Em 2012, o executivo de Rui Rio, em virtude do parecer do LNEC, admitiu a possibilidade de rever o PDM, mas para não efectuar uma alteração casuística decidiu adiar a decisão para a data prevista para a sua revisão, em 2016. Em 2014, já com Rui Moreira como presidente da câmara, o juiz do processo terá instado as partes a chegarem a um acordo, antes de proferir sentença. E as partes assim fizeram. Num processo liderado não por Rui Moreira mas pela sua vice-presidente, Guilhermina Rego, a câmara acordou com a Selminho avaliar a possibilidade de se poder edificar nos terrenos e, em caso negativo, dirimir o conflito num tribunal arbitral.
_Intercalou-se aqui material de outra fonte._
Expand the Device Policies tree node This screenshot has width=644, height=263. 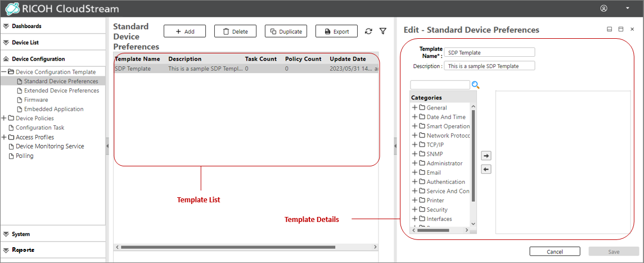4,119
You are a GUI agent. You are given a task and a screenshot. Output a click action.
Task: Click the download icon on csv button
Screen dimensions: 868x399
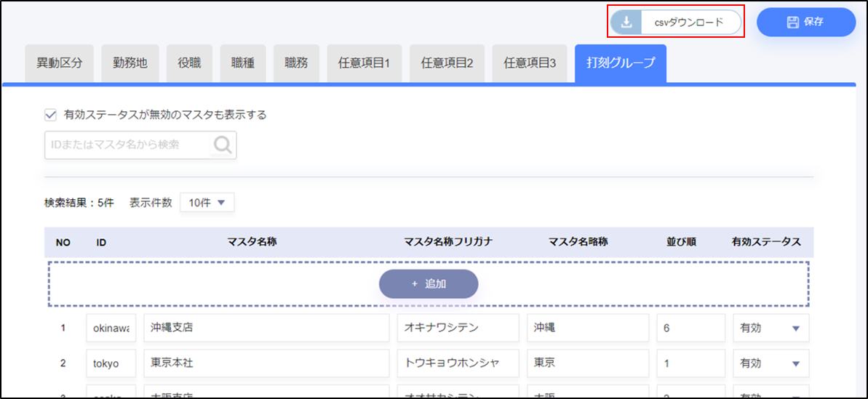(x=626, y=23)
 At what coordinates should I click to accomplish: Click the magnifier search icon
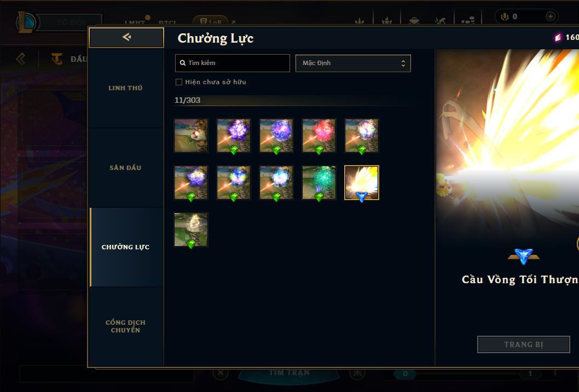click(x=182, y=63)
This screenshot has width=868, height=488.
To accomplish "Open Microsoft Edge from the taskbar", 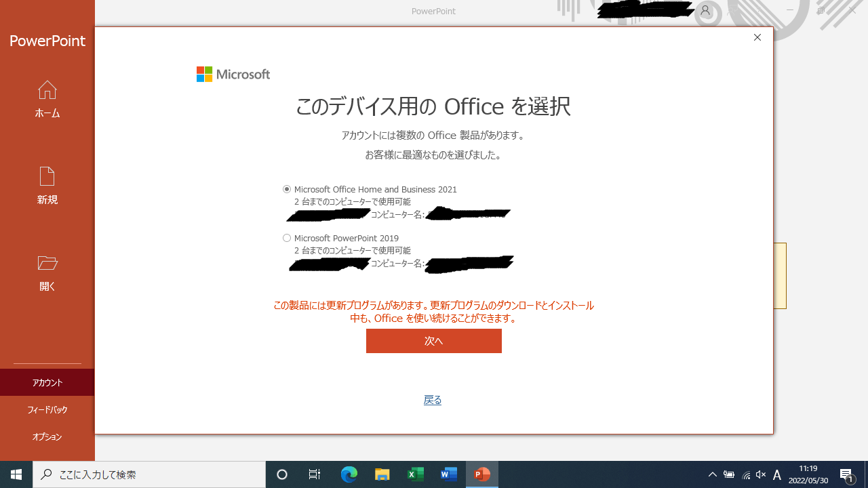I will 349,474.
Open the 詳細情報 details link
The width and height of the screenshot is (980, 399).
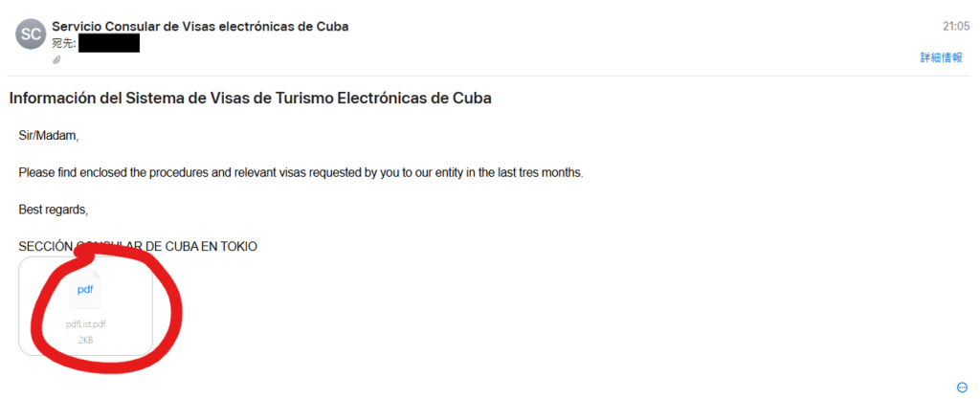(x=941, y=57)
A Selminho retirou a queixa e decidiu esperar pela revisão do PDM. O acordo foi assinado em 2014, sem ter ido a reunião de câmara.

Regresso ao presente. Na reunião de câmara de 19 de Julho, o vereador da CDU Pedro Carvalho questionou o executivo de Rui Moreira sobre este acordo. Rui Moreira levantou-se e saiu da sala. Uma semana depois, o presidente da Câmara do Porto publicou um artigo no Jornal de Notícias intitulado “A campanha começou suja”, onde acusa Pedro Carvalho de fazer “cópia servil” de um mail anónimo de 13 de Julho com o “guião das suspeitas” e de assumir “o desonroso papel de ser a barriga de aluguer de um texto anónimo e cobarde”. Segundo Moreira, foi ainda criada uma página no Facebook com o objectivo de “ampliar as calúnias”, e por essa razão o autarca decidiu apresentar queixa na Procuradoria contra “desconhecidos sem escrúpulos”.

Qual é o meu problema com isto? É só este: não há qualquer justificação para uma reacção tão destemperada por parte de Rui Moreira. A facilidade com que neste país se transforma o escrutínio público num atentado à honra é escandalosa. Pedro Carvalho fez as perguntas que entendeu e as justificações de Rui Moreira parecem, à primeira vista, sólidas. Porquê tanta histeria, então? É claro que podemos discutir o timing do caso. Mas estando em causa um acordo assinado há dois anos, envolvendo uma empresa do presidente da câmara e subscrito pela sua vice-presidente, não será óbvio que Rui Moreira tem de ser escrutinado? Campanha suja não é fazer perguntas. Campanha suja é fugir às respostas.